The main point is that the $PGL_n$-character variety $\tilde{\mathcal{M}}_n/\mathbb{C}$ is both a quotient by a torus $\mathcal{M}_1/\mathbb{C}\cong (\mathbb{C}^*)^{2g}$ of the $GL_n$-character $\mathcal{M}_n/\mathbb{C}$ and also a quotient of a finite group $\mu_n^{2g}$ of the $SL_n$-character variety $\mathcal{M}^\prime_n/\mathbb{C}$ and the action of a finite group gives the invariant part in cohomology in one factor while trivial in the other (since it is a torus).

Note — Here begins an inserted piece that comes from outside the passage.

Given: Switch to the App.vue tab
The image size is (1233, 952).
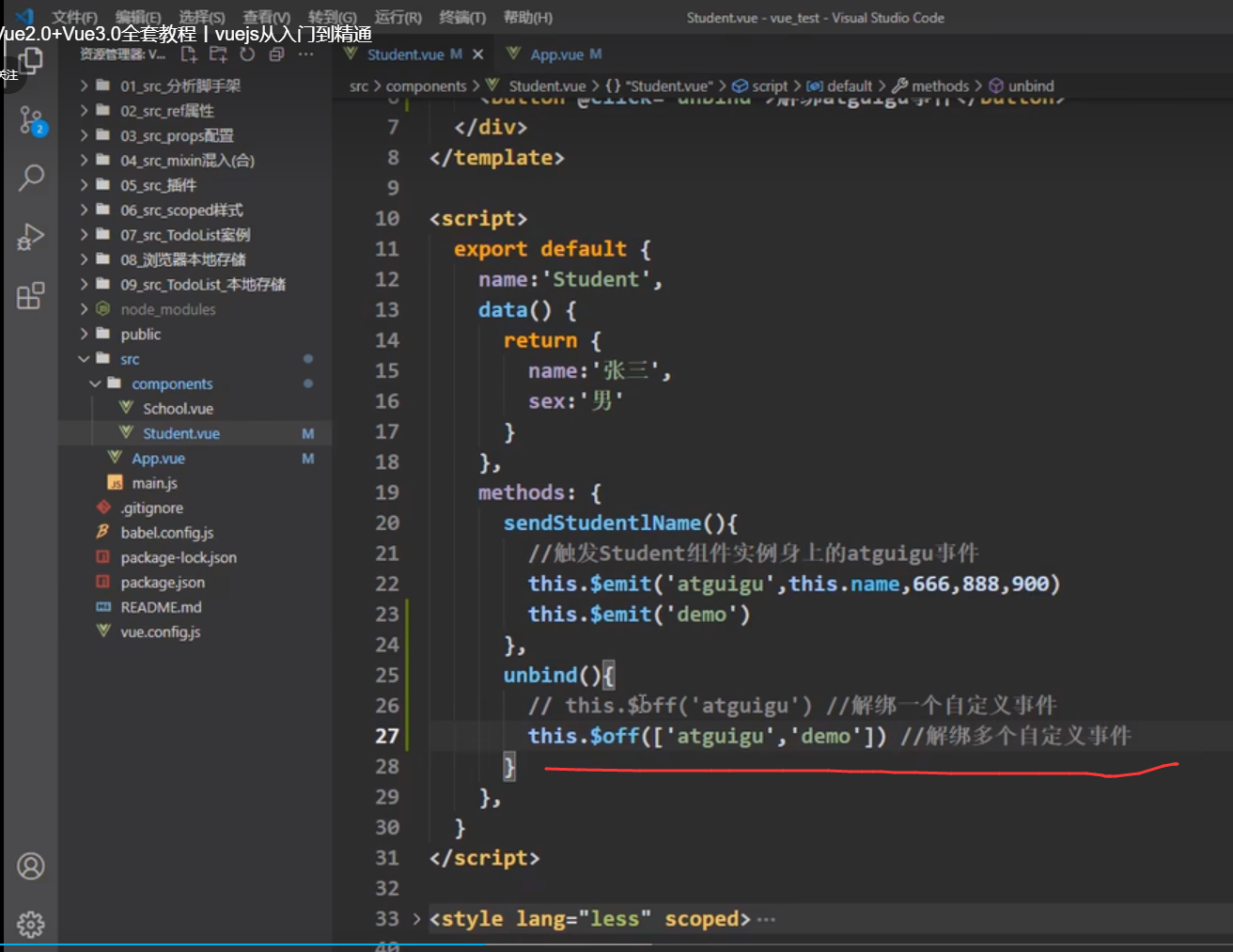Looking at the screenshot, I should coord(555,55).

Thus, quoting the proof of Theorem 2.2.12, we have: \begin{eqnarray*}H^∗(\mathcal{M}_n/\mathbb{C}) &=&(H^∗(\mathcal{M}^\prime_n/\mathbb{C}\times \mathcal{M}_1/\mathbb{C}))^{\mu_n^{2g}}\\ &=& H^∗(\mathcal{M}^{\prime}_n /\mathbb{C})^{\mu_n^{2g}}\otimes H^∗(\mathcal{M}_1/\mathbb{C})\\ &=& H^∗(\tilde{\mathcal{M}}_n/\mathbb{C})\otimes H^∗(\mathcal{M}_1/\mathbb{C}).\end{eqnarray*}

This phenomenon occurs for other character varieties too.

For example, for free groups, see Theorem 2.4 in my paper with Florentino Singularities of free group character varieties. Note that the theorem is stated for $GL_n$ and $SL_n$ but it generalizes to connected reductive $G$ and its derived subgroup $DG$.

More generally, for $G\cong DG\times_F T$ (central isogeny theorem for connected complex reductive $G$), we have: $$ \begin{eqnarray*} \mathrm{Hom}^0(\Gamma,G)&\cong&\mathrm{Hom}^0(\Gamma,DG \times T)/\mathrm{Hom}(\Gamma,F)\\ &\cong&(\mathrm{Hom}^0(\Gamma,DG) \times \mathrm{Hom}^0(\Gamma,T))/\mathrm{Hom}'(\Gamma,F), \end{eqnarray*}$$ by Prop. 5(1) in G-Character varieties for G=SO(n,C) and other not simply connected groups by Sikora. Note that the superscript $0$ denotes the connected component of the trivial representation and $\mathrm{Hom}'(\Gamma,F)$ denotes the subgroup of $\mathrm{Hom}(\Gamma,F)$ mapping $\mathrm{Hom}^0(\Gamma,DG \times T)$ to itself. This then gives a similar decomposition for corresponding components of the character varieties by quotienting by $PG$ (since $F$ is central and so commutes with the conjugation action).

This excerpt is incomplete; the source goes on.